__TASK DESCRIPTION__.
Repeat every entry word for word, skipping the pictures.

__DATA EXTRACT__.
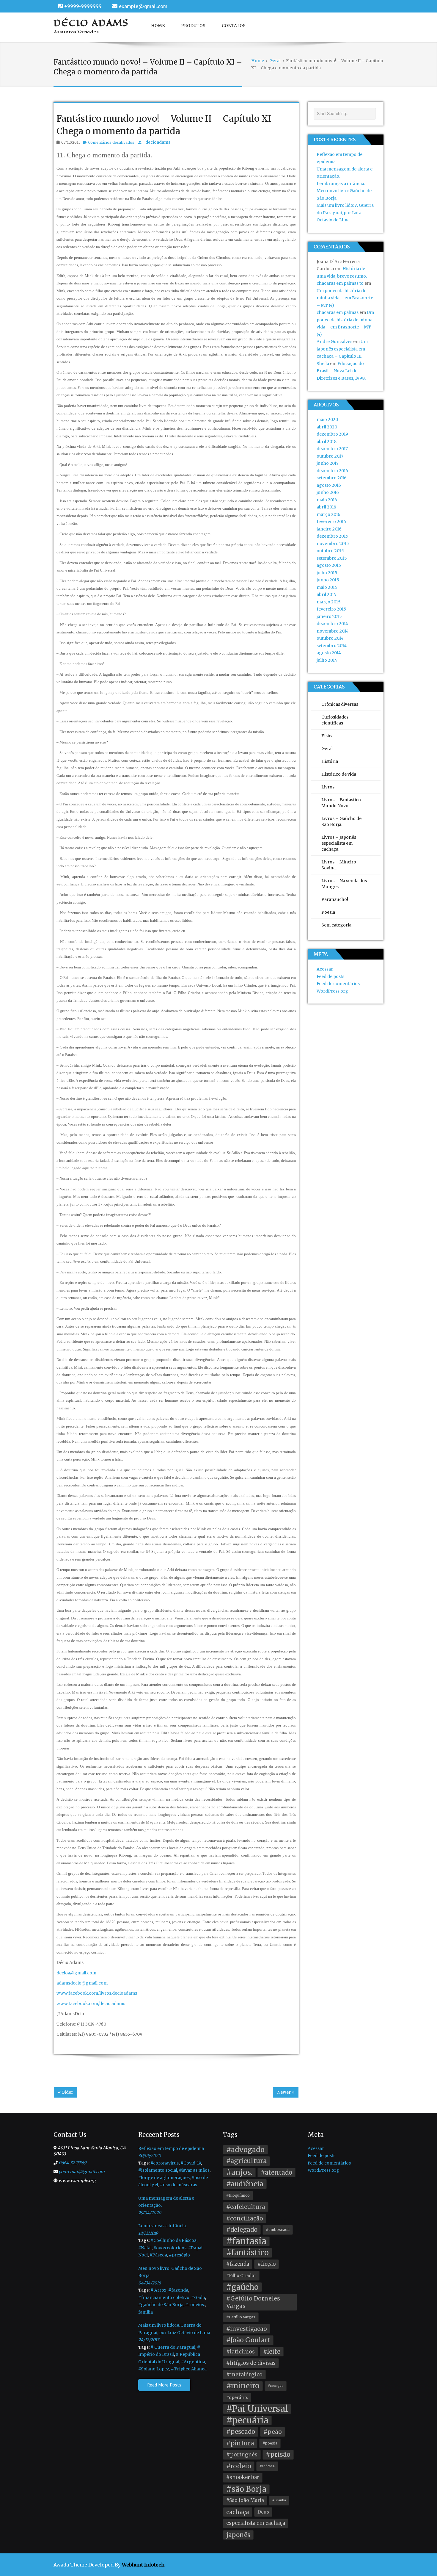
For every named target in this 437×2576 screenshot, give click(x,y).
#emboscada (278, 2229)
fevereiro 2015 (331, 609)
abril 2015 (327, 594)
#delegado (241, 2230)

__RESULT OF THIS TASK__.
For every named target in this 437×2576 screenshot, give click(x,y).
#emboscada (278, 2229)
fevereiro 2015 (331, 609)
abril 2015 (327, 594)
#delegado (241, 2230)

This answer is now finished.